A prisão em flagrante de uma mulher de 34 anos, usuária de crack, em Araguaína, resultou em uma decisão judicial que, além de fundamentos jurídicos, aprofunda o tema sob o viés social.

A decisão, proferida em audiência de custódia, é do juiz Antônio Dantas de Oliveira Júnior. aAém de relaxar a prisão da mulher, o magistrado determinou, entre outras medidas, o seu encaminhamento para o CAPS (Centro de Atendimento Psicossocial Álcool e Drogas) “para acompanhamento da dependência química”.

O caso é o seguinte: No dia 4 de agosto, após denúncia anônima, M.N.C. foi presa por tráfico de drogas pela Guarda Municipal (GMA). Ela estava com apenas 2,8 gramas de crack e dinheiro em um posto de combustível na cidade.
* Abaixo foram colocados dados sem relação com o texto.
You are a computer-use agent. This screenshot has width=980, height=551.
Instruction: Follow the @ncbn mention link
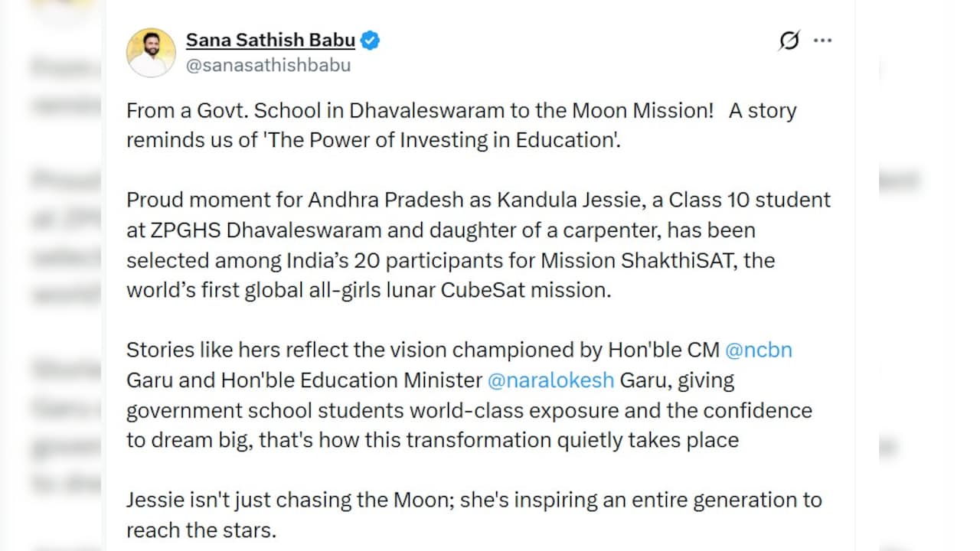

Contudo, o magistrado deixou de homologar o auto de prisão em flagrante e, por conseguinte, relaxou a prisão da mulher com base nos artigos 5º, caput, inciso LXXVIII, da Constituição Federal e artigo 310, inciso I, do Código de Processo Penal, por entender que a prisão foi uma medida invasiva, maculando os direitos fundamentais da intimidade, privacidade e da liberdade (artigo 5º, caput, inciso X, e o parágrafo segundo, do artigo. 240 do CPP). 

Aspectos técnicos

Tecnicamente, a decisão que relaxou a prisão da mulher se baseou em jurisprudência do Superior Tribunal de Justiça (STJ), segunda a qual seria necessário mandado de busca e apreensão e não prisão com base em informações de testemunhas.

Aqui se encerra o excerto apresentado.